Pleasant Garden’s pastors and leaders asked themselves, “How do we keep shifting to developing leaders that God may very well prepare for leadership roles in our church, or that He may prepare for leadership roles in a revitalization or a church plant or a call to ministry down the road?”
“The church plant kind of forced that, maybe hit fast forward … and it’s pulling us into the direction of developing leaders rather than just growing ministries,” Hefner said.
As Pleasant Garden raises up new leaders, they’re continuing to support the plant in Liberty. They’ve committed a portion of their budget to help Growing Faith throughout at least their first year. Multiple groups from Pleasant Garden participated in the preview services earlier this year and help with setting up on Sundays. One couple committed to help with the plant for at least three months while praying about their timeline.

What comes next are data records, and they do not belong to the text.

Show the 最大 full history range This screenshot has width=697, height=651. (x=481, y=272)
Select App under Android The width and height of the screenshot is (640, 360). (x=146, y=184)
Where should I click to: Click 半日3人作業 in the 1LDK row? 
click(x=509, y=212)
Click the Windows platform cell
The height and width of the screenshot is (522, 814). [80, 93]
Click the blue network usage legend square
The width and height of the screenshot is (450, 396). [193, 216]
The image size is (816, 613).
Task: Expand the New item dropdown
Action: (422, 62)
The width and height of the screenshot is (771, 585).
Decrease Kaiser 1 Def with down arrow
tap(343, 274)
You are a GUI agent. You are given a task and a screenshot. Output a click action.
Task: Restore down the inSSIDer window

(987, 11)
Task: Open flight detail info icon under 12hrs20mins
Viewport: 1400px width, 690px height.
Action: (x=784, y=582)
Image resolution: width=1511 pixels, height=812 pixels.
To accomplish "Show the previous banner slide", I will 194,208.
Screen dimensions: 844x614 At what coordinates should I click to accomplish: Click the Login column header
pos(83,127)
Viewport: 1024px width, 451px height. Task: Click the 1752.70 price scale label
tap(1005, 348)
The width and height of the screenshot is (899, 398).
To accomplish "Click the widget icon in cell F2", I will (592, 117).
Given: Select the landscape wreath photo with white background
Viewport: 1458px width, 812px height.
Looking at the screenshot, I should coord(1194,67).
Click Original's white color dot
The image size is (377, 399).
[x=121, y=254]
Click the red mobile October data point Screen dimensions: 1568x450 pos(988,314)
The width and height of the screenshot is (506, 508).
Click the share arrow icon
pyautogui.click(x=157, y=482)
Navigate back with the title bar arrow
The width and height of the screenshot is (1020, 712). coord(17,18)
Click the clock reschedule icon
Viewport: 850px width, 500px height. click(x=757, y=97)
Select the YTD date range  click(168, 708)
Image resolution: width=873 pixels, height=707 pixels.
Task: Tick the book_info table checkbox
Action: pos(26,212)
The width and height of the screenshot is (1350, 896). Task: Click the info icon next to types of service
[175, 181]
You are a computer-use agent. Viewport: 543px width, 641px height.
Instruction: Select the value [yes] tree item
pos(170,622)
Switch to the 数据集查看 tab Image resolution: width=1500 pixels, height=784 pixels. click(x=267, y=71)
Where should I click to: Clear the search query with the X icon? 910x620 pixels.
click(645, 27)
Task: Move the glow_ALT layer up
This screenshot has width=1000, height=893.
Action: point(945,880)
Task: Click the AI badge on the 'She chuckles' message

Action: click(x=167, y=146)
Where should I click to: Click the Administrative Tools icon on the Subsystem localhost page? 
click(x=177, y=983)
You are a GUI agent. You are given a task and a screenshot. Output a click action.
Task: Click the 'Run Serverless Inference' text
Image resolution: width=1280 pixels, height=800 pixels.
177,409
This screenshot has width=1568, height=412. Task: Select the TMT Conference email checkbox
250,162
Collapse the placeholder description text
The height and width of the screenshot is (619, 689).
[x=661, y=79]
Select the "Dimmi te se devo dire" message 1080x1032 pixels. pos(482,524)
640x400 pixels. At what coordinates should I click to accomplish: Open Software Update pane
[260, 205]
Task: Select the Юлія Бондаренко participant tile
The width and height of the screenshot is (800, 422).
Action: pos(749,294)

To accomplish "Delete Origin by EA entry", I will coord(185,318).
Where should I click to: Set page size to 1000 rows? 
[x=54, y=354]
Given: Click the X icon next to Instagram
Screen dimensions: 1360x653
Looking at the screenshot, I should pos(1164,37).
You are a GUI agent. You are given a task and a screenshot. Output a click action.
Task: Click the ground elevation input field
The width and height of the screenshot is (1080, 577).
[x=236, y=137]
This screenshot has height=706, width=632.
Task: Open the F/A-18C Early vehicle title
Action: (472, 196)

“As often as we can, we’re celebrating what God’s doing there,” Hefner said. “We’re trying to keep those conversation points in front of our church family too — for familiarity, for celebration, and also for us trying to create an interest, an eagerness, a prayerfulness about what we’ll do next in sending.”
Today Growing Faith is gearing up for a full summer, including community events to reach their neighbors. A few local families have connected with small groups.
“We’re excited about what He’s doing,” Beasley said. “We’re patiently waiting for Him to bring who He wants to bring.”
“If we’re willing to make ourselves available to God, He’s going to use us in ways that will surpass our imagination,” he said.
Hefner and Beasley look to Jesus’ model of pouring Himself into 12 disciples to reach the world.
“His kingdom method of reaching the world was to multiply leaders and send them out,” Hefner said. “I hope and pray we embrace, we commit to and we trust the Lord to empower our church to continually multiply.”